Once it comes off the loom, it will not have so many spaces.  It's always vaguely alarming looking on the loom when I'm doing something like this, and then once the tension is off, the yarn relaxes and floofs out and fills in some of the spaces.  Yes.  I am virtually positive that surely 'floof' is a highly technical fiber-working term!  

One of the advantages about approaching fiber-work as an experiment is that it's just an experiment and I can kind of fiddle until I'm happy with it.  
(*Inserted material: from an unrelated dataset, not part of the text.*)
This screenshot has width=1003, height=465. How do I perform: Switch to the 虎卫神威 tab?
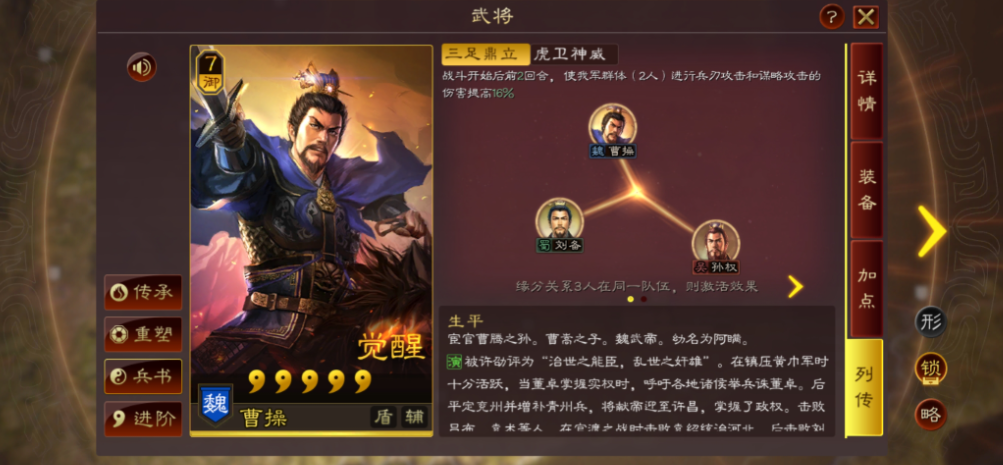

It's a lesson I try to take with me into other things.  Sometimes I'm more successful than other times with that line of thought.  I've never been much good at following recipes or patterns.  I'm in the middle of knitting a hat, it's black angora and very shiny and it does not photograph well at all... Anyway, I was knitting along and I decided that instead of repeating a pattern three times that I was only going to do the middle pattern part because black and very shiny doesn't show the pattern strongly unless there's something to differentiate it from.  As I was talking myself through how this was all going to flow, M1 says to me, "MOM.  Mom.  You're doing it again.  You really can't just follow the instructions ever, can you!?  You do the same thing when you're cooking too!"  Which.  Ahhh.  Yes.  About that.  No.  Sort of. I mean, if the instructions serve my purpose, I can follow them very well, but sometimes (and let's be honest here, a LOT of the time) the instructions aren't actually what I think needs to happen and then I do have a tendency to take a certain... creative license... with things.  

So, with all that said -- look for the rainbows, and the double rainbows, and, if I may quote Jack Sparrow, "The code is more like... guidelines... than rules..."  Substitute recipe or pattern, or instructions, etc for "code" as you desire.